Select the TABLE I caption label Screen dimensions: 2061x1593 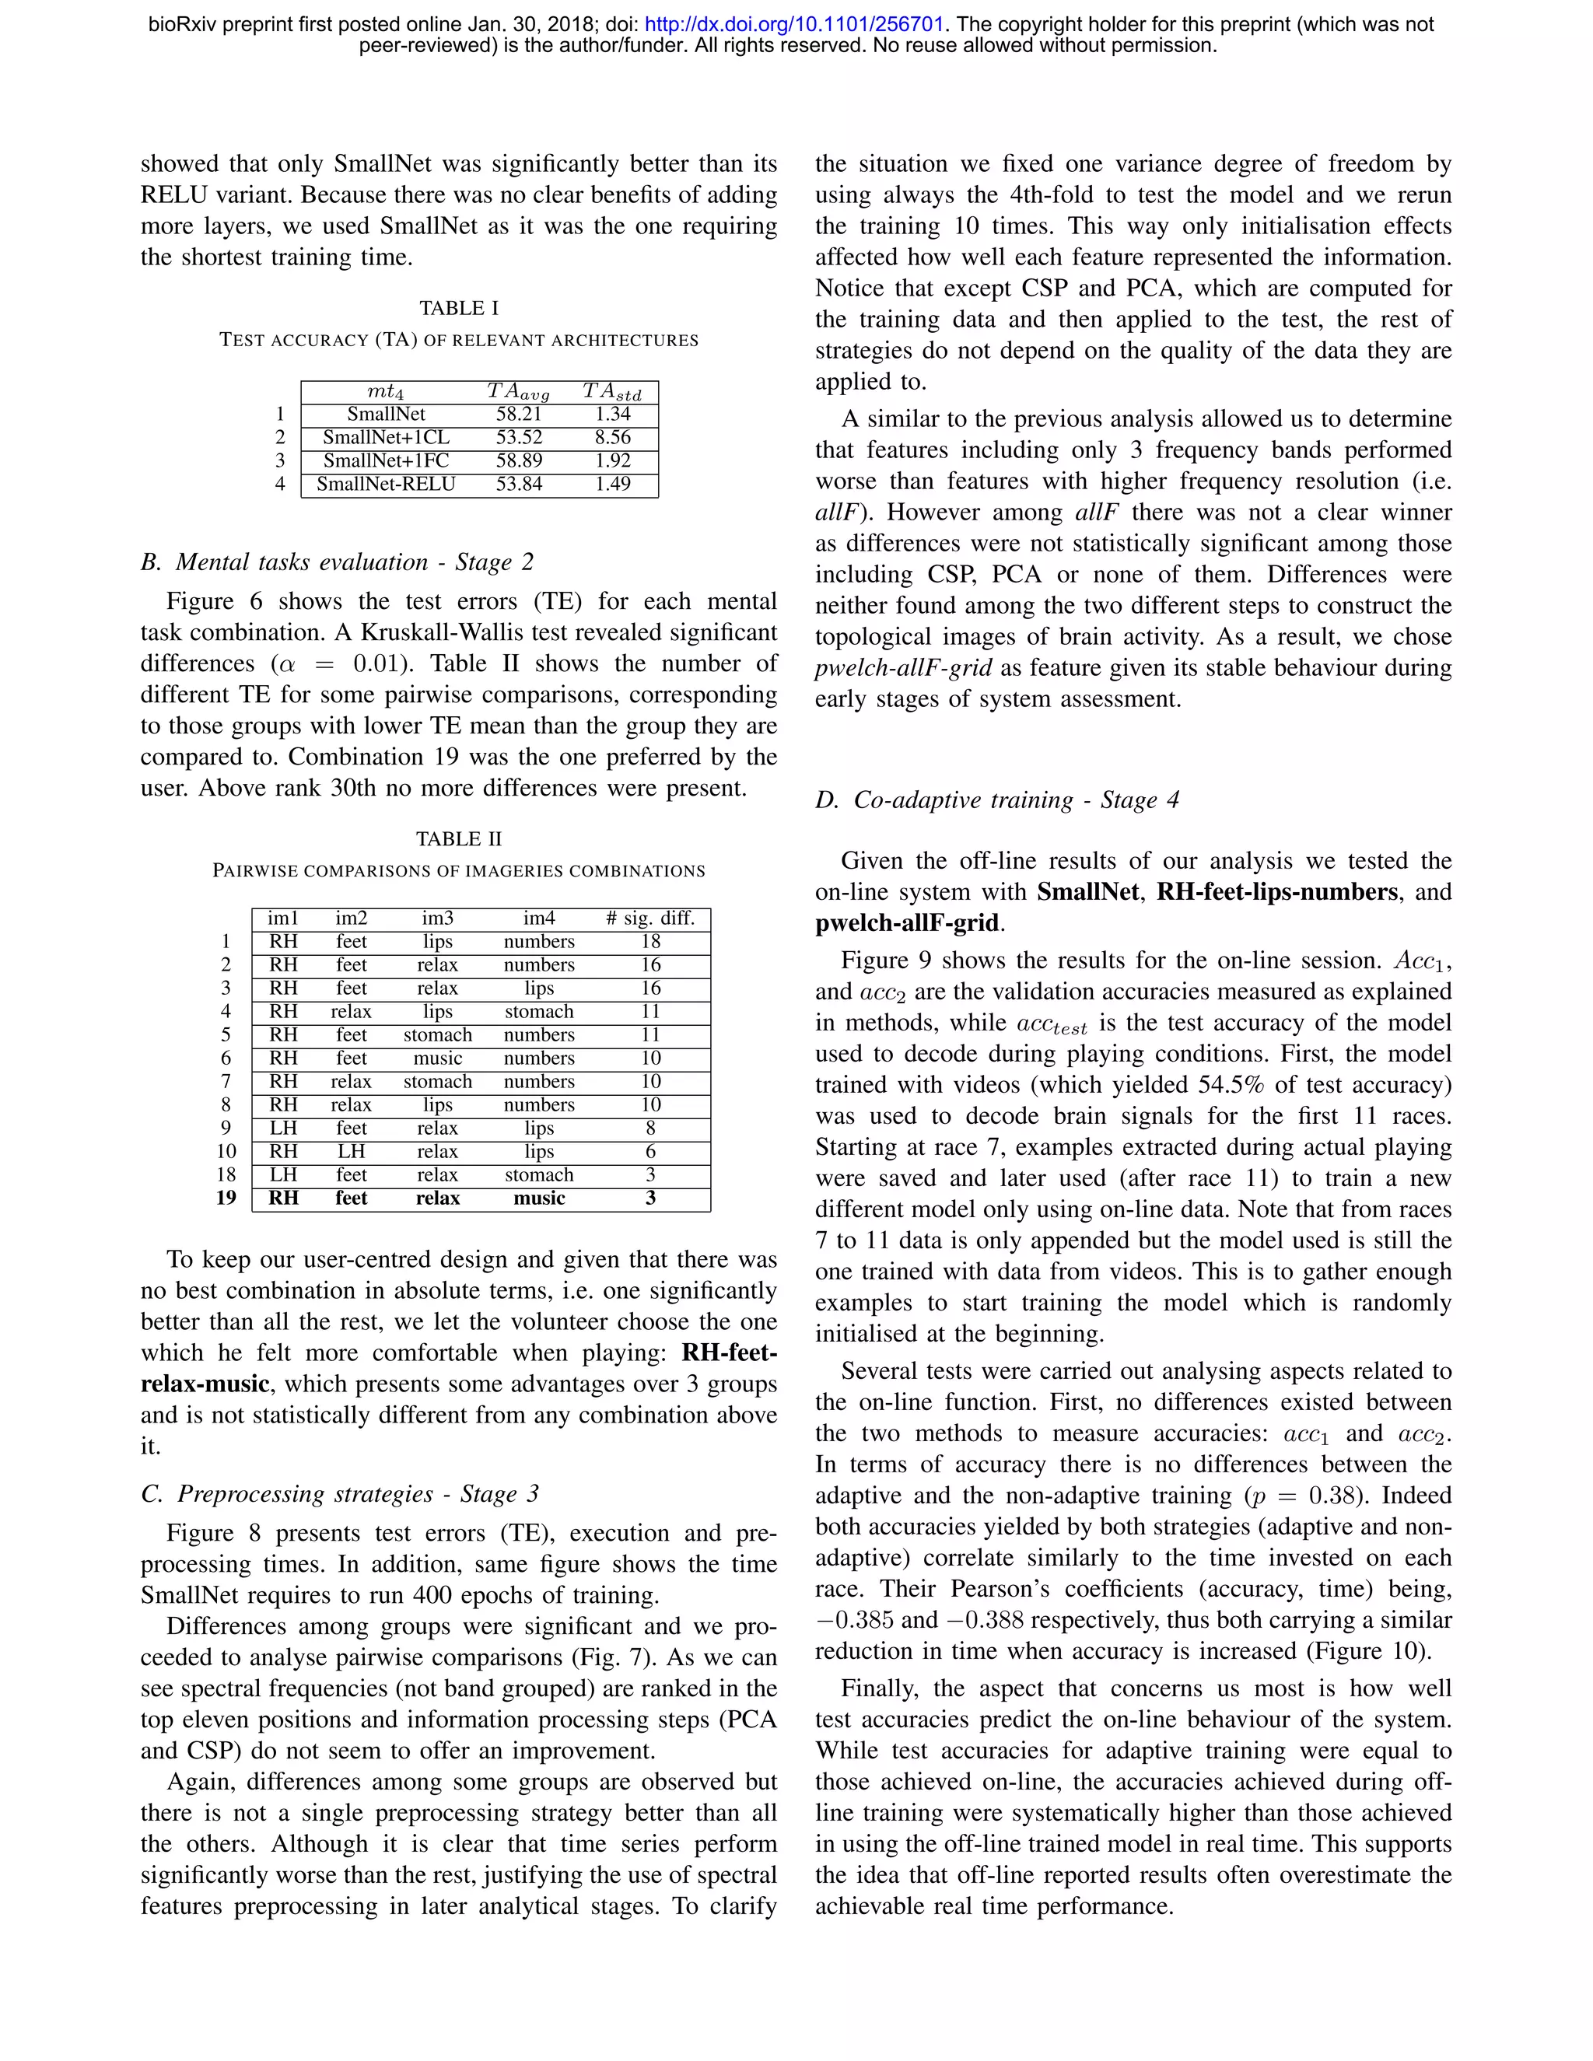pos(459,309)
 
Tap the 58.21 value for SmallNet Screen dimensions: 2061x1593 pos(519,415)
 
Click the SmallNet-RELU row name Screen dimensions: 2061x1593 pos(386,484)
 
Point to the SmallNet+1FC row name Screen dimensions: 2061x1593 pos(386,460)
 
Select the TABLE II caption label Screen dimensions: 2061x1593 pos(459,839)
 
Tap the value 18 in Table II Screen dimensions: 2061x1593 pos(650,942)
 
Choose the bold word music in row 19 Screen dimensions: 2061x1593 pos(539,1198)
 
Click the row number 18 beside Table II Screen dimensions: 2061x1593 pos(226,1175)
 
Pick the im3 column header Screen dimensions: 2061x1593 pos(437,919)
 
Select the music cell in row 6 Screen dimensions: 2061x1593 pos(437,1058)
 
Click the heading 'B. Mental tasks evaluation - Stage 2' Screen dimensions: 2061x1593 pos(337,562)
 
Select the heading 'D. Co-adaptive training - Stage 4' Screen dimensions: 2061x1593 pos(997,800)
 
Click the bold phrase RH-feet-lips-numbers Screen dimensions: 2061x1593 pos(1277,892)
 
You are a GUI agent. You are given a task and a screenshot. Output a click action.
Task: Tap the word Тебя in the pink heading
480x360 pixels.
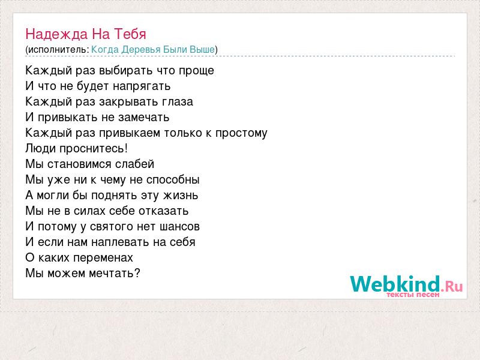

--------

Aim of the task. Can you rescale the answers in the rows starting with the line that contains "Click the SmallNet-RELU" and going on through the line that contains "Select the heading", writing out those rows in full with their requests unchanged and each answer coordinate multiplied by 2.1 and rounded to a whole number, halves up? Give only those rows.

The result.
Click the SmallNet-RELU row name Screen dimensions: 2061x1593 pos(811,1016)
 
Point to the SmallNet+1FC row name Screen dimensions: 2061x1593 pos(811,966)
 
Select the TABLE II caption label Screen dimensions: 2061x1593 pos(964,1762)
 
Tap the value 18 in Table II Screen dimensions: 2061x1593 pos(1365,1978)
 
Choose the bold word music in row 19 Screen dimensions: 2061x1593 pos(1132,2516)
 
Click the row number 18 beside Table II Screen dimensions: 2061x1593 pos(475,2468)
 
Pick the im3 column header Screen dimensions: 2061x1593 pos(918,1930)
 
Select the music cell in row 6 Screen dimensions: 2061x1593 pos(918,2222)
 
Click the heading 'B. Mental tasks evaluation - Stage 2' Screen dimensions: 2061x1593 pos(708,1180)
 
Select the heading 'D. Co-adaptive training - Stage 4' Screen dimensions: 2061x1593 pos(2094,1680)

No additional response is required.